Our data suggest that the commercial markers we are currently relying on to diagnose asthma subtypes are not giving us comprehensive or specific enough information. The analysed protein profiles allowed to discriminate the two models and may add useful information for characterization of different asthma phenotypes.
哮喘诊断和管理的改进需要更深入地了解复杂气道炎症的异质性。我们假设哮喘的两种主要炎症表型;嗜酸性粒细胞性和中性粒细胞性哮喘,将反映在哮喘小鼠模型的肺蛋白表达谱中,并可以通过支气管肺泡灌洗(BAL)的蛋白质组学来描绘。
用卵清蛋白(OVA/OVA)单独(哮喘的标准模型,在此被认为是嗜酸性粒细胞性)或 OVA 与内毒素(OVA/LPS,中性粒细胞性哮喘模型)联合攻击的小鼠的 BAL 进行分析,使用液相色谱法与高分辨率质谱法结合,并与接受类固醇治疗的动物和健康对照进行比较。此外,还使用多重 ELISA(Bio-Plex 测定法)分析了常规炎症标志物。使用主成分分析对整合蛋白质组指纹进行了多变量统计分析。蛋白质组数据补充了肺力学和 BAL 细胞计数。

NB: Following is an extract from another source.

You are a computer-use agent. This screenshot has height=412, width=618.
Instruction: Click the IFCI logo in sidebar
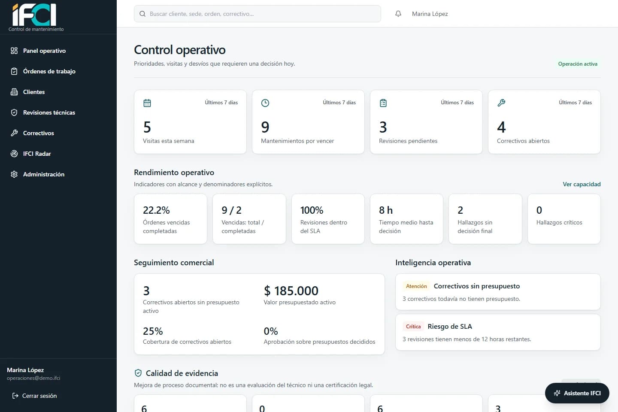[35, 15]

几种分析的蛋白质在对照与两种模型之间的任何一种或两种模型之间显示出显著差异,反映了嗜酸性粒细胞性和中性粒细胞性哮喘。与其他组相比,通过质谱分析发现的大多数蛋白质在中性粒细胞性哮喘中显示出相当大的增加。相反,用 Bio-Plex 分析分析的较大数量的炎症标志物在嗜酸性粒细胞性模型中被发现增加。此外,主要炎症标志物与外周气道闭合相关,而常用的哮喘生物标志物仅反映中央炎症。
我们的数据表明,我们目前依赖于诊断哮喘亚型的商业标志物并没有为我们提供全面或足够具体的信息。分析的蛋白质谱允许区分两种模型,并可能为不同的哮喘表型特征提供有用的信息。